Pour décrédibiliser les services secrets algériens, il avait aussi besoin d’humaniser les terroristes du GIA. Pour ce faire, il avait besoin des images de Fouzia Fikiri, qui avait réalisé un important reportage sur le groupe d’Ali Benhadjar. Ce dernier témoigne encore, mais se contredit, car il avait déclaré dans un autre documentaire que les membres du GIA avaient l’intention de kidnapper les moines et qu’ils lui avaient demandé des hommes pour mener cette opération. Après avoir refusé, ils ont accéléré les choses, envoyé des hommes et enlevé les moines. Ceux-là ont ensuite été détenus à Bougara puis assassinés par le GIA dans les alentours de Médéa. Dans son documentaire, Malik Aït Aoudia interviewa en 2004, dans un café de Médéa, un jeune homme enlevé en même temps que les moines. Il explique: «J’ai passé une journée avec les moines, leur première journée de détention, avant de réussir à m’enfuir. On était

à Guerrouaou [un refuge de montagne].» Donc, pas dans une caserne de l’armée à Blida, comme le stipule le nouveau documentaire de Canal+.

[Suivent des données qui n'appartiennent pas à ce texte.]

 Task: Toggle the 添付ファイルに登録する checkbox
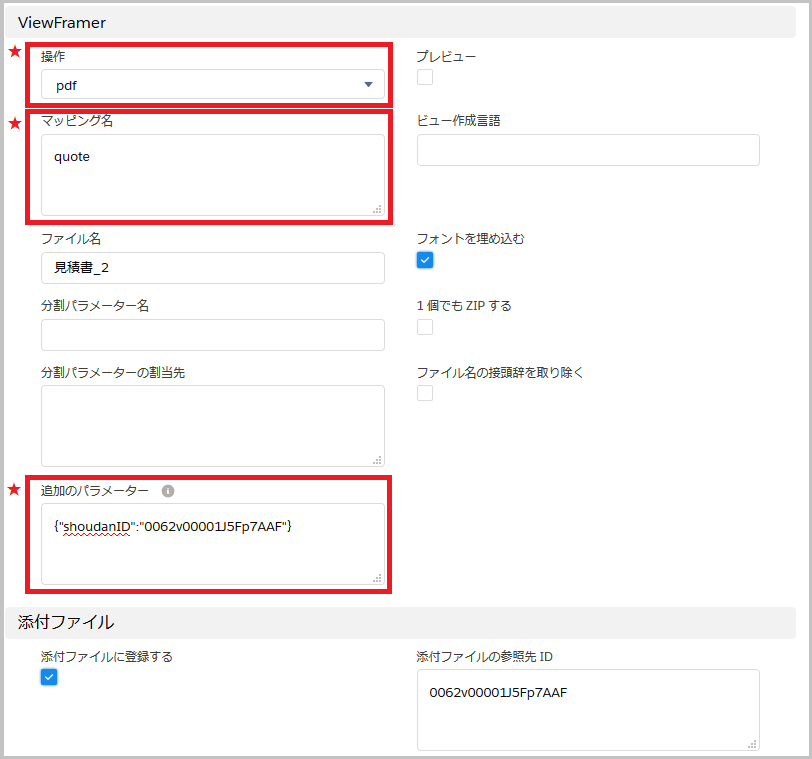pos(49,677)
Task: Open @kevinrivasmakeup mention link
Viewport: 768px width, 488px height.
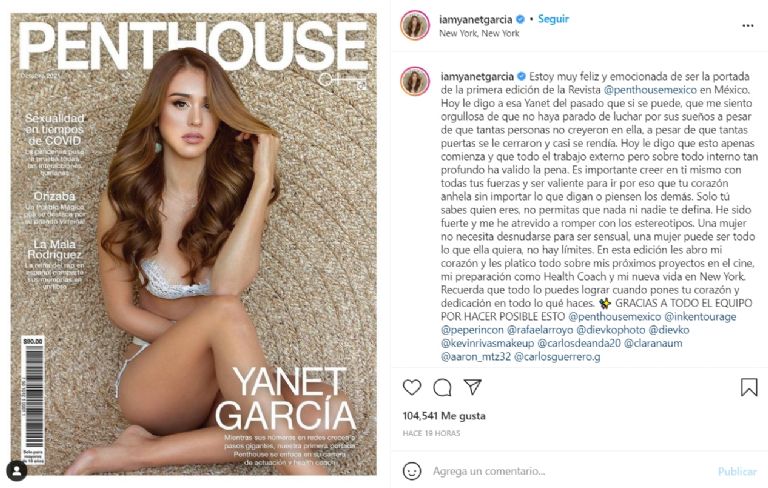Action: pyautogui.click(x=487, y=343)
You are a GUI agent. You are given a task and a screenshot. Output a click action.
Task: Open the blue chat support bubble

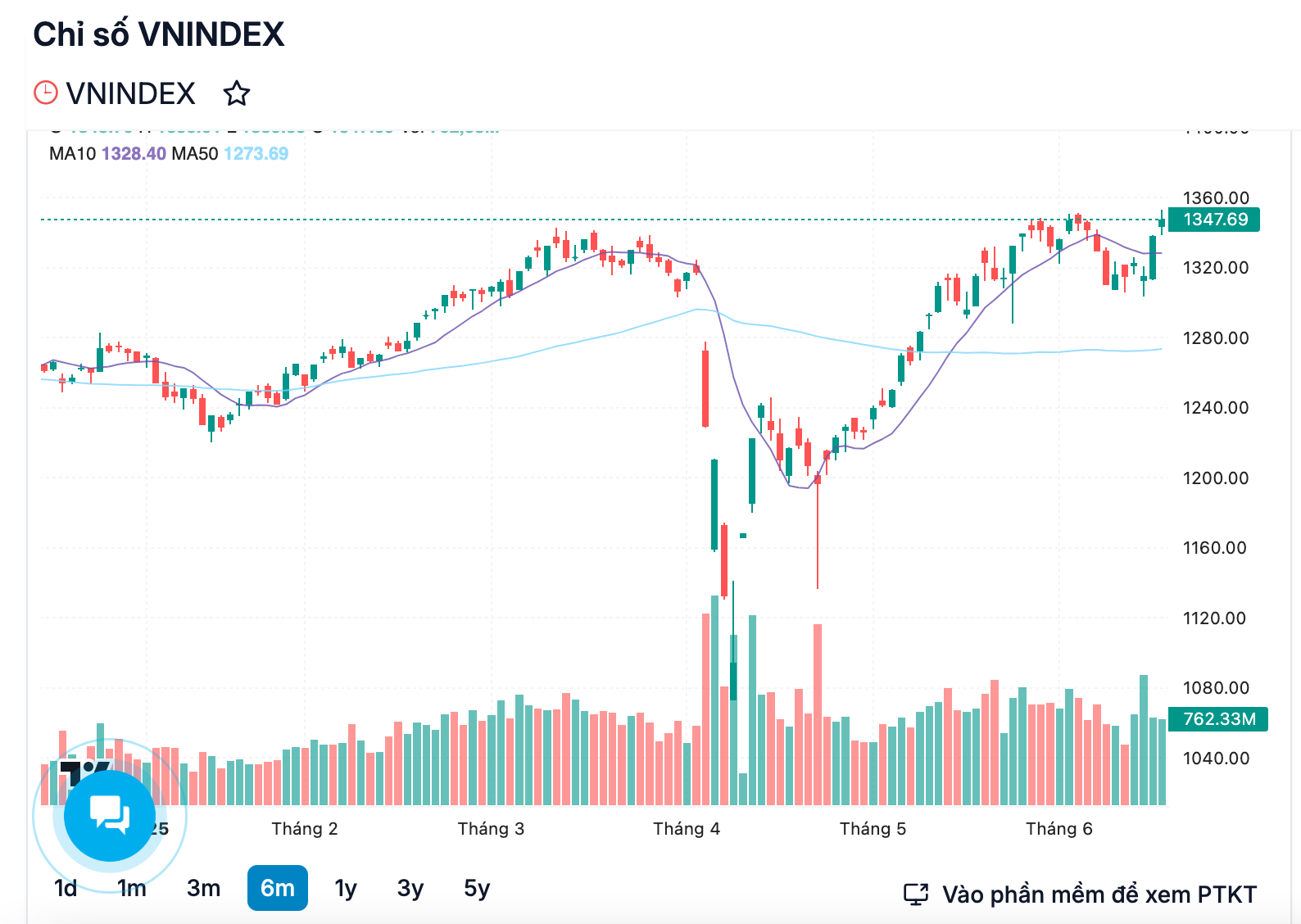[x=110, y=815]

Dans une tribune dans l’hebdomadaire Marianne, Malik Aït Aoudia répond à Jean-Baptiste Rivoire et s’interroge, pourquoi le journaliste de Canal+ n’a pas interrogé un homme-clé dans cette affaire, à savoir Omar Chikhi, l’un des fondateurs du GIA, qu’il a quitté fin 1996? Le journaliste de Canal+ a également zappé un point capital dans cette histoire: la visite d’un émissaire du chef du GIA à l’ambassade de France le 30 avril 1996. Reçu par un officier de la Dgse, il remet une preuve de vie des moines, sous forme d’un enregistrement audio datant du 20 avril.

Puis la Dgse reconduit sous bonne escorte l’émissaire du GIA dans un quartier populaire d’Alger, muni d’une lettre à en-tête de l’ambassade proposant de maintenir le contact. Les autorités algériennes ne sont alors pas informées. Un accord est donc trouvé par les services français avec le GIA pour sauver les moines, quand, à Paris, tout dérape.

Le documentaire se base sur des témoins pour créer de toutes pièces de fausses pistes pour décrédibiliser l’institution militaire, l’ANP. La dernière scène sur la révolution arabe où le journaliste ramène un comédien pour parler à un agent du DRS non identifié (alors qu’il prétendait avoir les noms des responsables des services) est digne du film de Claude Zidi dans La Totale. Rivoire a raté sa vocation: scénariste de film d’espionnage.

La leçon à retenir: l’affaire des moines de Tibhirine est un bon film pour Rivoire, mais qui finira par s’éteindre avec le temps.